BBG(X) on paper: what Congress is being told
While the Trump class has dominated headlines, the formal label that appears in Congressional documents is BBG(X), a notional designation for a future large surface combatant. A recent report transmitted by the Congressional Research Service and summarized by Naval Institute Staff describes BBG(X) as a guided missile battleship concept that would be larger than current destroyers and cruisers, with a primary mission of carrying and employing long range weapons. That report also notes that the Navy is still refining how many ships it wants and how they would be phased into the fleet.

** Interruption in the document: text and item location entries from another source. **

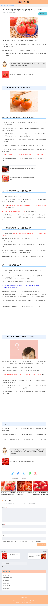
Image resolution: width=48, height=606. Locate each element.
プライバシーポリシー (31, 602)
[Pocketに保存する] (35, 474)
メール (4, 532)
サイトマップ (22, 602)
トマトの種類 (6, 585)
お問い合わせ (15, 602)
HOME (24, 600)
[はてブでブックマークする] (24, 474)
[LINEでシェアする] (30, 474)
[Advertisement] (24, 322)
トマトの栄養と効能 (13, 478)
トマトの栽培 (6, 582)
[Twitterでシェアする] (12, 474)
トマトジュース (6, 591)
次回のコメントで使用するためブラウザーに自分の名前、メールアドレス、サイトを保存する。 (23, 543)
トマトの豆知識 (22, 478)
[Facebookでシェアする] (18, 474)
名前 (3, 526)
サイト (3, 538)
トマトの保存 (6, 577)
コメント (4, 509)
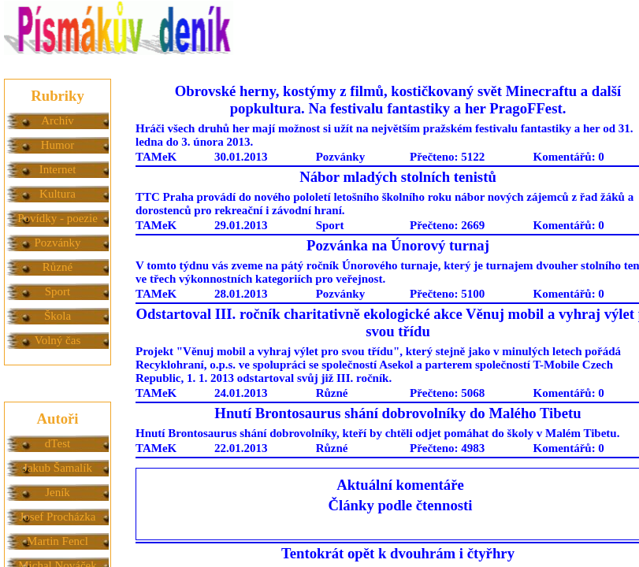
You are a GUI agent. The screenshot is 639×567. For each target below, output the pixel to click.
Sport (58, 291)
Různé (57, 267)
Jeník (57, 492)
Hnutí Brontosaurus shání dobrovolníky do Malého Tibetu (397, 413)
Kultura (57, 193)
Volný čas (57, 340)
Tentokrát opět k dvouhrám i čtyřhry (398, 553)
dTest (57, 443)
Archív (57, 120)
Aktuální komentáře (400, 484)
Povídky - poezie (57, 218)
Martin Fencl (57, 541)
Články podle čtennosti (401, 505)
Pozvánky (57, 242)
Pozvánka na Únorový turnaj (397, 245)
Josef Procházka (57, 516)
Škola (57, 315)
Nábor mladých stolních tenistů (397, 177)
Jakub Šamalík (57, 467)
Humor (58, 145)
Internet (57, 169)
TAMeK (156, 156)
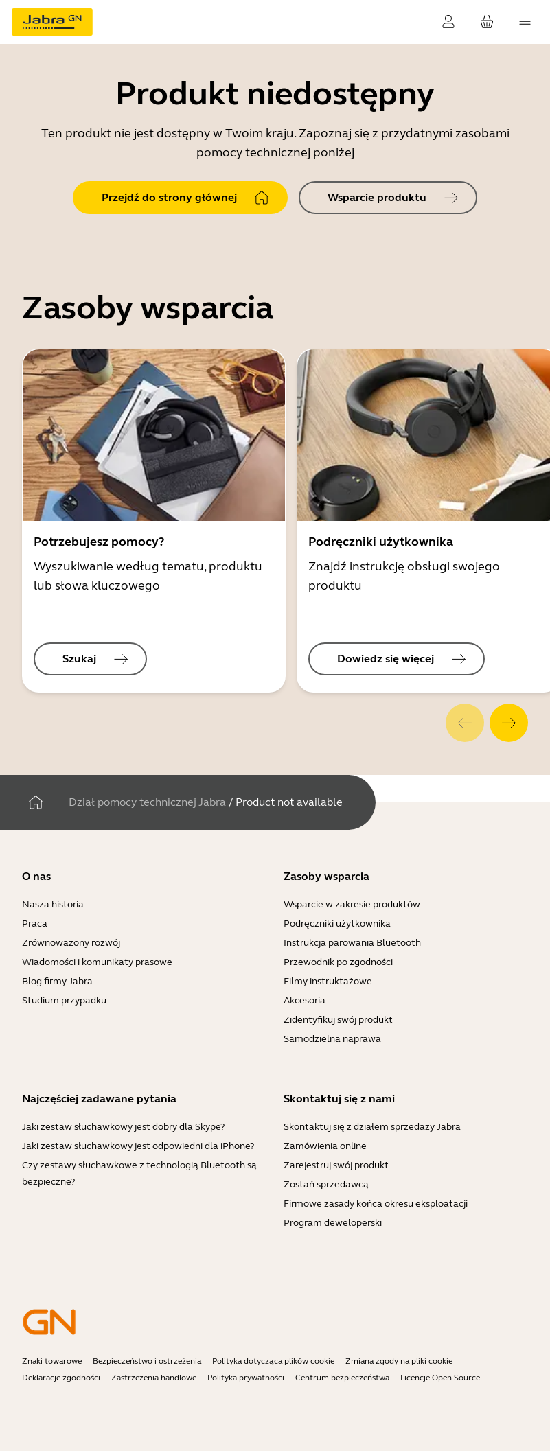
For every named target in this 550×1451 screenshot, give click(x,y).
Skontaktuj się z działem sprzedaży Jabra (372, 1127)
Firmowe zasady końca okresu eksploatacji (376, 1203)
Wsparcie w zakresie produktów (352, 904)
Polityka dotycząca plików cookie (273, 1361)
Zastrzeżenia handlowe (153, 1377)
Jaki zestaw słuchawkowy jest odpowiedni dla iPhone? (138, 1146)
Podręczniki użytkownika (337, 923)
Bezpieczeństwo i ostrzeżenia (147, 1361)
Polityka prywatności (245, 1377)
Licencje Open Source (440, 1377)
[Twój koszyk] (486, 21)
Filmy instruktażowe (328, 981)
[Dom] (35, 802)
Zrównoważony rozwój (71, 943)
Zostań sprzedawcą (326, 1184)
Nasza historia (53, 904)
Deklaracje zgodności (61, 1377)
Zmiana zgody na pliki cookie (398, 1361)
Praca (34, 923)
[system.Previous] (465, 723)
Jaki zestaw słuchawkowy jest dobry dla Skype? (123, 1127)
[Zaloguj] (448, 21)
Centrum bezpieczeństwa (342, 1377)
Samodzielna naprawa (332, 1039)
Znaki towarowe (52, 1361)
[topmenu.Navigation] (525, 21)
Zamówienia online (325, 1146)
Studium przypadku (64, 1000)
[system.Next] (509, 723)
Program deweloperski (333, 1223)
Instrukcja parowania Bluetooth (352, 943)
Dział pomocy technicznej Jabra (147, 802)
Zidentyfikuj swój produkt (338, 1019)
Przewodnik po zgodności (338, 962)
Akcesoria (304, 1000)
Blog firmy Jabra (57, 981)
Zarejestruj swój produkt (336, 1165)
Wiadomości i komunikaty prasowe (97, 962)
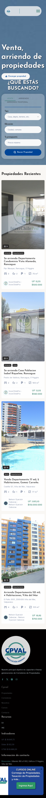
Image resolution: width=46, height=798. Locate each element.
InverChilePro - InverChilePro (15, 286)
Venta (7, 477)
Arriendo (8, 256)
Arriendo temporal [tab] (17, 102)
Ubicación (9, 124)
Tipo (6, 111)
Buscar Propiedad (23, 152)
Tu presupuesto (11, 137)
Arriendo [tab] (24, 98)
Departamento (18, 256)
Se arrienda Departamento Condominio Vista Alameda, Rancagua (20, 264)
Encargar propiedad (15, 76)
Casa (15, 368)
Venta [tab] (10, 98)
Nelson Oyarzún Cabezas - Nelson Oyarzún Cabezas (16, 506)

Separate analysis of the surface combatant portfolio indicates that the Navy is considering buying 12 to 13 vessels in the new class, a figure attributed to Naval analyst Bryan Clark in discussions about the largest U.S. surface combatant since World War II. That same reporting underscores that the Navy sees these ships as part of a broader effort to expand missile capacity, not as a replacement for carriers or submarines. For lawmakers, the question is whether the cost and industrial base demands of building such large hulls can be justified by the additional firepower they bring.